I’m moving a bit beyond my realm of expertise with the language about overuse injuries, but I feel like the spirit of that is mostly correct and could be cleaned up by a physician if they object to CECS being referred to as an “overuse injury”.  Still, I think this simple addition of 2-3 sentences makes it much less likely that people will read their conclusion and go “ZOMG! Must not train more than 500 hours!”.  Which, believe me, if you’ve tried to explain statistics to as many people as I have, someone will do that.  Trust me.

Second: Those teams with a higher average vertical gain achieved during skate roller-ski workouts had a statistically significant (p value 0.04) increase in CECS. (The survey did not look at vertical gain during classic roller skiing.)

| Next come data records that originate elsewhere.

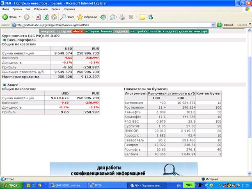
Task: Click the Refresh page icon
Action: (46, 17)
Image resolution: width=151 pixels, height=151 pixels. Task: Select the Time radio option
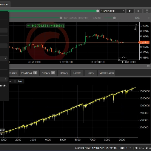pyautogui.click(x=18, y=82)
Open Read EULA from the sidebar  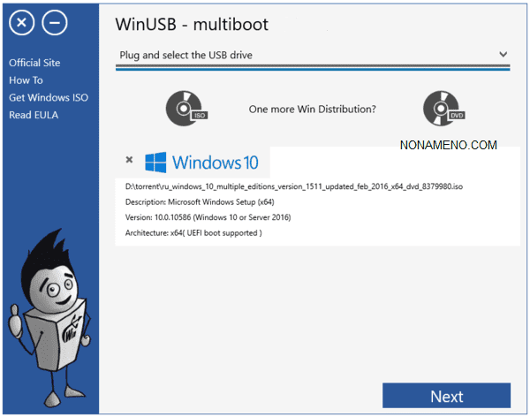[x=33, y=115]
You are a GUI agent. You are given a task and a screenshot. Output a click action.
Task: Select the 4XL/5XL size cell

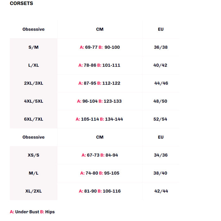point(33,101)
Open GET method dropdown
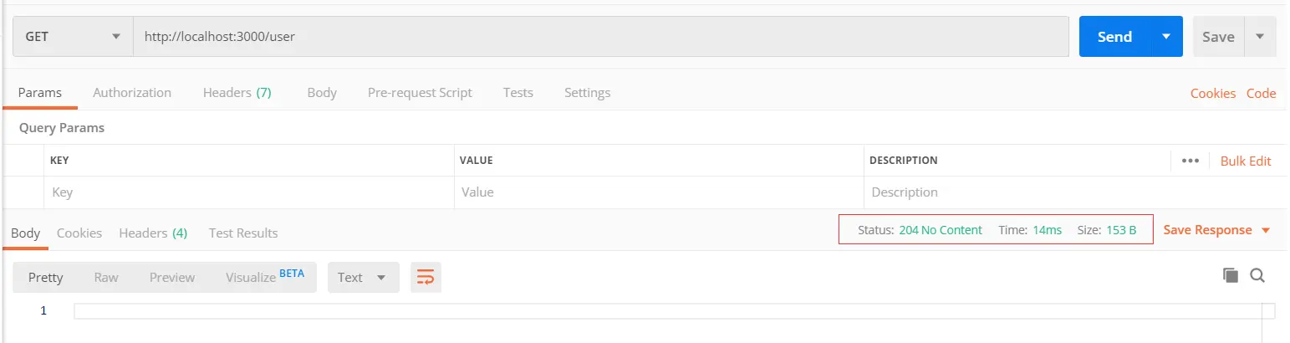Image resolution: width=1290 pixels, height=343 pixels. tap(73, 37)
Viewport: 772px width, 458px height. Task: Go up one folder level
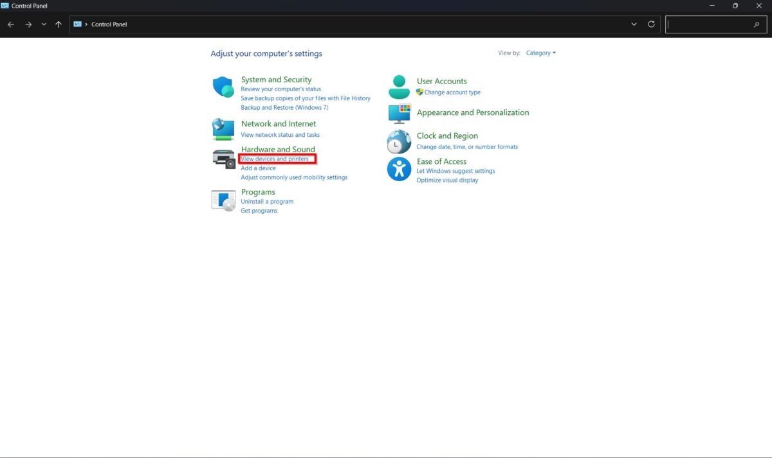(x=59, y=24)
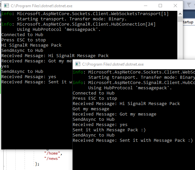Click the "Got my message" input line in the front console
This screenshot has width=195, height=170.
pyautogui.click(x=91, y=109)
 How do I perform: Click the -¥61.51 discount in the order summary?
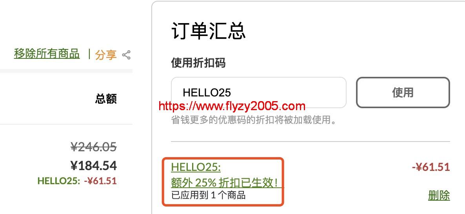click(x=431, y=167)
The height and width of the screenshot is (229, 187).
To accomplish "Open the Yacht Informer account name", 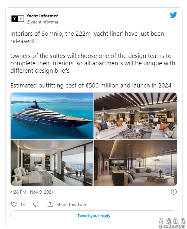I will [x=42, y=16].
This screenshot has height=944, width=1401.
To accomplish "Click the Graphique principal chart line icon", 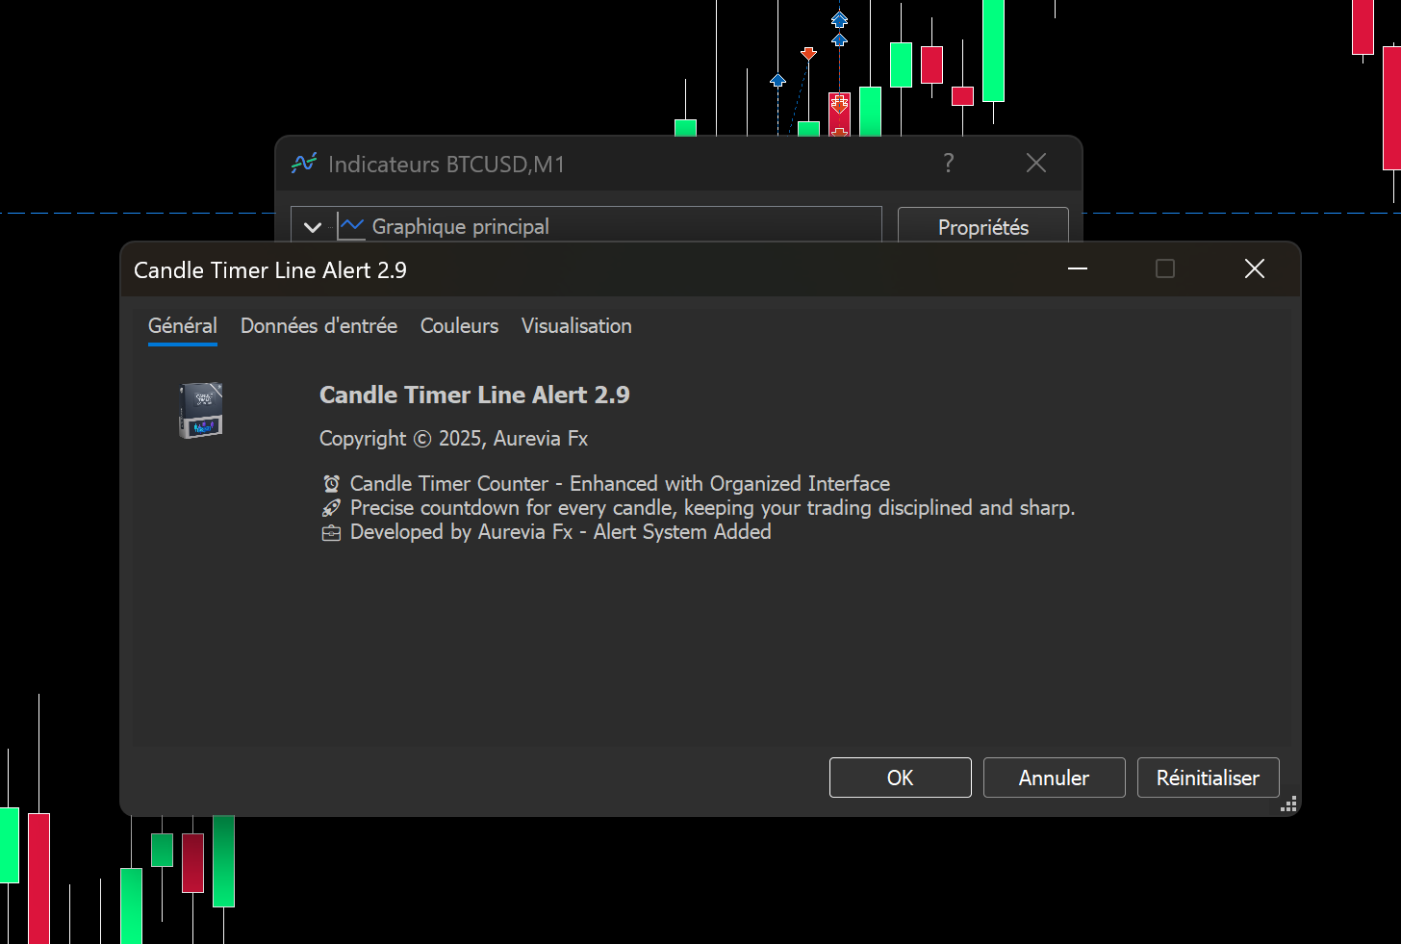I will (x=352, y=226).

Once again we have the confusing formulation about teams, rather than individuals.  The reason is the same, as the only question about vertical gain in the survey was phrased as follows:

-If your athletes are skate roller-skiing what is the approximate vertical gain that your top 10% (most committed) athletes will achieve in a training session?

with six possible responses (0-100ft, 100-300ft, etc.).  So again, we need to be careful relating a quantity measured on a particular subset of the athletes (the top 10%) with the prevalence among all the athletes on the team and the same issues about causal relationships apply here as well.

One last issue I want to highlight on this conclusion (it applies to the entire survey really) is the question of whether the respondents were able to accurately estimate the average vertical gain by their top 10% of athletes in skating rollerski workouts.  Is that a number that you feel like you have a good intuitive handle on?  I’d be willing to bet that most people (even athletes/coaches) would have a tough time estimating vertical gain if I physically put them on a road, had them ski on it and asked what the vertical gain was.  I’m willing to let this slide for estimating total hours trained; it seems plausible that coaches would have at least a good sense of this, one would hope.  But I seriously doubt that many coaches are meticulously tracking the vertical gain traversed by their athletes.

How might I rephrase this one?  How about this:

Those teams whose top athletes had a higher average vertical gain achieved during skate roller-ski workouts had a statistically significant (p value 0.04) increase in CECS. (The survey did not look at vertical gain during classic roller skiing.)  Again, given the nature of our data we cannot make any causal claims about this relationship.  Additionally, we should note that it is reasonable to question the ability of our survey respondents to accurately estimate average vertical gain.  However, uphill skating has been suggested as a possible risk factor for CECS, and these data are broadly consistent with that hypothesis.  This reaffirms that we should investigate more closely the relationship between uphill skating and CECS on and individual level.

Ok, personally, I think both of these rewrites are huge improvements.  And not in the sense that Dr.’s Hoenig, Brams and Stock were wrong and I’ve corrected them.  I’d be willing to bet that they actually agree with most of my clarifications here.  The part that I hope I helped with is effectively communicating these results to the general public.  Which, when it comes to statistics, is a lot harder than it looks!